La position ambiguë de Kampala s’expliquerait au fait que Museveni voudrait entretenir de bonnes relations avec tous les acteurs politiques congolais, sans exclusive, afin de cogérer dans un deal win win les retombées économiques de l’exploitation des ressources pétrolières et naturelles de la Zone de Virunga et de Ruwenzori. Ainsi, depuis 2016, des membres de l’opposition congolaise semblent s’être rapprochés de l’Ouganda. Kinshasa a vu dans ce rapprochement un le début de soutien militaire possible de l’Ouganda aux groupes armés locaux qui commençaient à se coaliser contre son pouvoir. Cela a refroidi les relations entre l’Ouganda et la RDC. C’est ce qui a amené Joseph Kabila à faire le déplacement une première fois à Kasese, en août 2016, pour amorcer une tentative d’apaisement et de réconciliation avec Museveni[5]. Il s’est à nouveau rendu au Nord-Kivu en décembre 2017 pour discuter avec les autorités militaires ougandaises sur les questions sécuritaires entre les deux pays. Plus récemment, il aurait tenté, en vain, de convaincre Museveni de le soutenir dans le cadre d’une opération conjointe FARDC – UPDF (l’armée ougandaise), dans le Kasaï. En réalité, il s’agissait de mener des actions aux portes de l’Angola au motif d’y poursuivre les miliciens Kamuina Nsapu. Mais pour le moment, Museveni entretient toujours le flou sur le rôle qu’il croit pouvoir jouer au Congo. Pourtant, Kabila lui tend la main avec insistance, notamment à la lumière du redéploiement des forces sur le territoire national.

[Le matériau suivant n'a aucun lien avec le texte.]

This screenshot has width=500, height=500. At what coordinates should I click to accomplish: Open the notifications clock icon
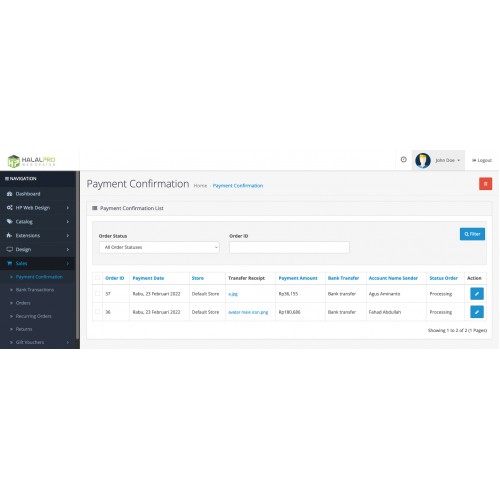click(403, 160)
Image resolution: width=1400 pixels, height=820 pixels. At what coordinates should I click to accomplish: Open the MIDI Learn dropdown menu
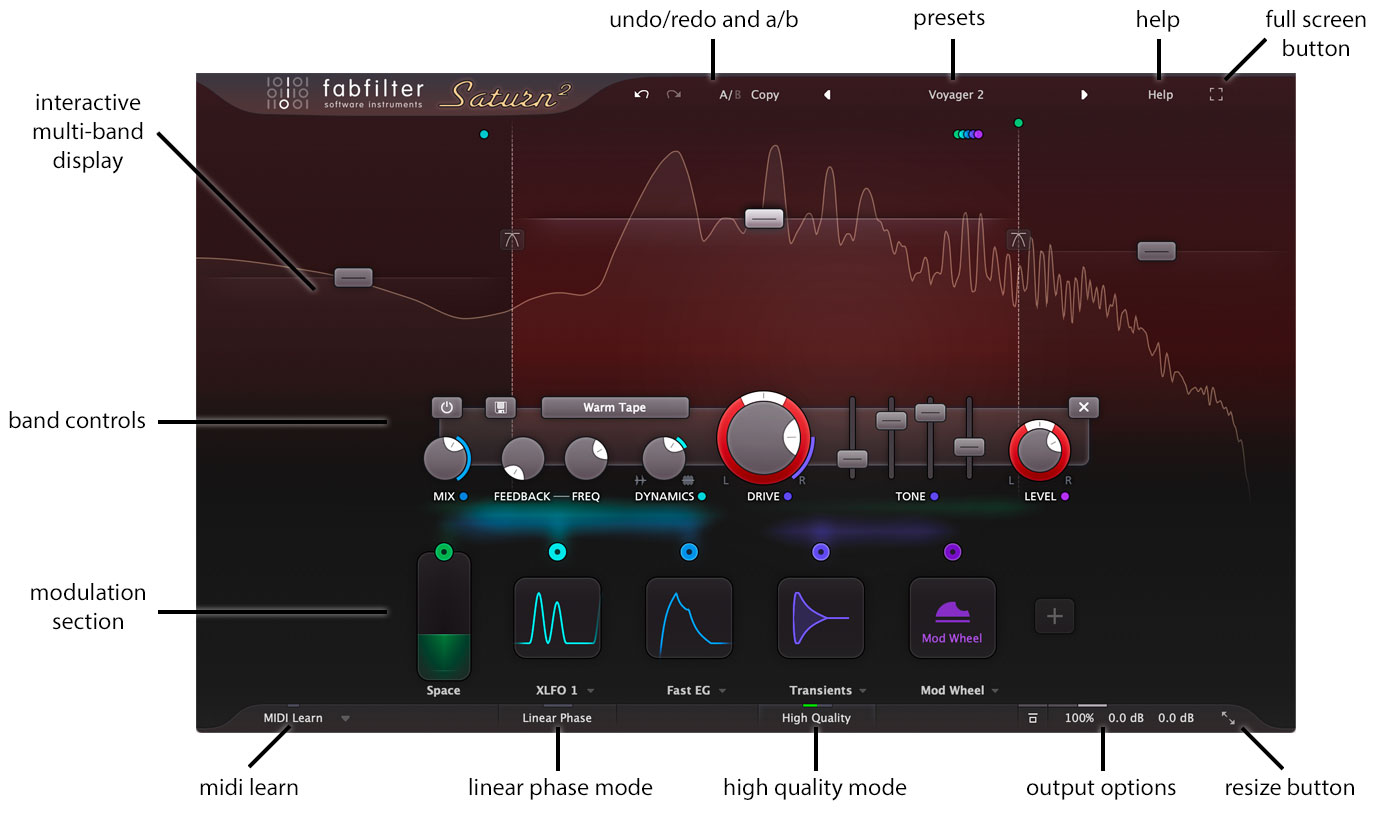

Pour l’analyste Boniface Musavuli : « la concentration des moyens militaires en cours dans les régions de l’Est, par Kabila, dont la survie politique à Kinshasa est incertaine, se lit comme une main tendue à ses parrains Museveni et Kagame pour les convier à former une coalition militaire avec certaines unités FARDC qui lui sont fidèles et prendre solidement position sur le sol congolais. Cette triple alliance devrait à la fois servir de zone de repli pour Kabila, de chantage sécuritaire sur le prochain président congolais, et surtout de manne économique pour les deux pays voisins, dont il faut rappeler qu’ils sont alimentés depuis deux décennies par le pillage de cette riche partie du Congo. En contrôlant militairement ces provinces, ils pourront imposer leurs agendas au prochain président  de la RDC, quelle que soit la manière dont le règne de Kabila se terminera ». Reste que les deux pays ont beaucoup de comptes à régler entre eux, et davantage.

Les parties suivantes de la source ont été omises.